Stored records:
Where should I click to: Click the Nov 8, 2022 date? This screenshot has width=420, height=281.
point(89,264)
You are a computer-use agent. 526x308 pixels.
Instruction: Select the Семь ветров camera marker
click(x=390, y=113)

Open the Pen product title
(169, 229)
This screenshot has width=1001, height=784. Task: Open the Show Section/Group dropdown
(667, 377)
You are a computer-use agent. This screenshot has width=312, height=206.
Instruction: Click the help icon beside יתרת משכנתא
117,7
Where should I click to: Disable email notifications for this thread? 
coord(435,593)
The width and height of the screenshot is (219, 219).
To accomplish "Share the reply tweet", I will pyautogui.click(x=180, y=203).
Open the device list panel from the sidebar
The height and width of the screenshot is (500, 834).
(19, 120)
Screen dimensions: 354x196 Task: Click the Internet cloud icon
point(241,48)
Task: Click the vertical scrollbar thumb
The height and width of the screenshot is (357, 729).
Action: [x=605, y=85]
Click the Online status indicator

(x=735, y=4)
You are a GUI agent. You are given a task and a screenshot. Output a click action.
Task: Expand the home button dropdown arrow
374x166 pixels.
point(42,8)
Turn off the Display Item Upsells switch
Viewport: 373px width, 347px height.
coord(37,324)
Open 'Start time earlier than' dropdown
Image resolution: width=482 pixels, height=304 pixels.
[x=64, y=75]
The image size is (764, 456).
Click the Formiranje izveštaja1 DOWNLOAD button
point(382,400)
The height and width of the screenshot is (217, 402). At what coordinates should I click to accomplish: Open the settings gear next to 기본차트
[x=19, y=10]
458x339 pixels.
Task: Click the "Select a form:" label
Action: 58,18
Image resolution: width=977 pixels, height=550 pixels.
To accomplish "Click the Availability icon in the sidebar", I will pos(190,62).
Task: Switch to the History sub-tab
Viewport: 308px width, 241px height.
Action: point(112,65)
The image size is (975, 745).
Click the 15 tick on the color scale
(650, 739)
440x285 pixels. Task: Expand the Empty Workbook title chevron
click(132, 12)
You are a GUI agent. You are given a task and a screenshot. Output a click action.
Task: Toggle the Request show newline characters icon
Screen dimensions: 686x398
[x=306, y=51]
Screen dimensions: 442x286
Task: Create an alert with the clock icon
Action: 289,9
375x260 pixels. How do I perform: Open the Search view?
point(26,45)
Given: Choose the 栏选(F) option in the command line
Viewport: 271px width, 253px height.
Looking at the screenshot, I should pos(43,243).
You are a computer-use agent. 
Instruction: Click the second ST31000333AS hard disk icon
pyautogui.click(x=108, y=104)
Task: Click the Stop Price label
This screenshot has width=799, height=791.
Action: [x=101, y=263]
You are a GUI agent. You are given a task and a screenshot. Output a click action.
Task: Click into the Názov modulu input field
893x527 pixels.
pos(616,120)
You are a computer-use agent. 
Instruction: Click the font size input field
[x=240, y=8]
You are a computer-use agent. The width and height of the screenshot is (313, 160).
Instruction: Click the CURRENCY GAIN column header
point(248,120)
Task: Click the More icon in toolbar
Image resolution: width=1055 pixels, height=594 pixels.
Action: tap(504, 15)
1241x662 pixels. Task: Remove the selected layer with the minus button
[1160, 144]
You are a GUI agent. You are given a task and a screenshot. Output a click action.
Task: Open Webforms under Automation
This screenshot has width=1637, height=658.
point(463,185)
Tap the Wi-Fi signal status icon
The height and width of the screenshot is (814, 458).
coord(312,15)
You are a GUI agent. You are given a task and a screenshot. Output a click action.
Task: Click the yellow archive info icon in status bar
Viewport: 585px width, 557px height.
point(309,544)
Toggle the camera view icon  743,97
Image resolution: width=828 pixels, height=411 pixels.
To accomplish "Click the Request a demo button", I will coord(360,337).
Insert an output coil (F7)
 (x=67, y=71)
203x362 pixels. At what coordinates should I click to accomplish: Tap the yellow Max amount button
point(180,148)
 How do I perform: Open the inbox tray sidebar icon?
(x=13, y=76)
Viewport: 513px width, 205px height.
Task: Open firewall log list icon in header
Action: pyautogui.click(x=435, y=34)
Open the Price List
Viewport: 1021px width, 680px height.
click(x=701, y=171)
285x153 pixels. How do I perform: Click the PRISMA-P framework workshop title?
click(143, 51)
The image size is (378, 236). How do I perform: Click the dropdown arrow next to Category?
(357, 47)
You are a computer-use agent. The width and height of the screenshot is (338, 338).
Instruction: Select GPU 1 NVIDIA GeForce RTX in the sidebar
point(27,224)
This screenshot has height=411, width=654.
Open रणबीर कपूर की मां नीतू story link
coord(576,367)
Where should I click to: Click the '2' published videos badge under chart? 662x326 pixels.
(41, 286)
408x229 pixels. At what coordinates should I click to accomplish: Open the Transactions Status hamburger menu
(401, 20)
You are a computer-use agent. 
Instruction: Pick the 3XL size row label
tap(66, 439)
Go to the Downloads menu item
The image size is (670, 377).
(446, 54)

WHAT THE TASK ASKS:
Search the entries above for the string "Toggle", and report each line where it occurs.

EXPECTED ANSWER:
Task: Toggle the Request show newline characters icon
Toggle the camera view icon  743,97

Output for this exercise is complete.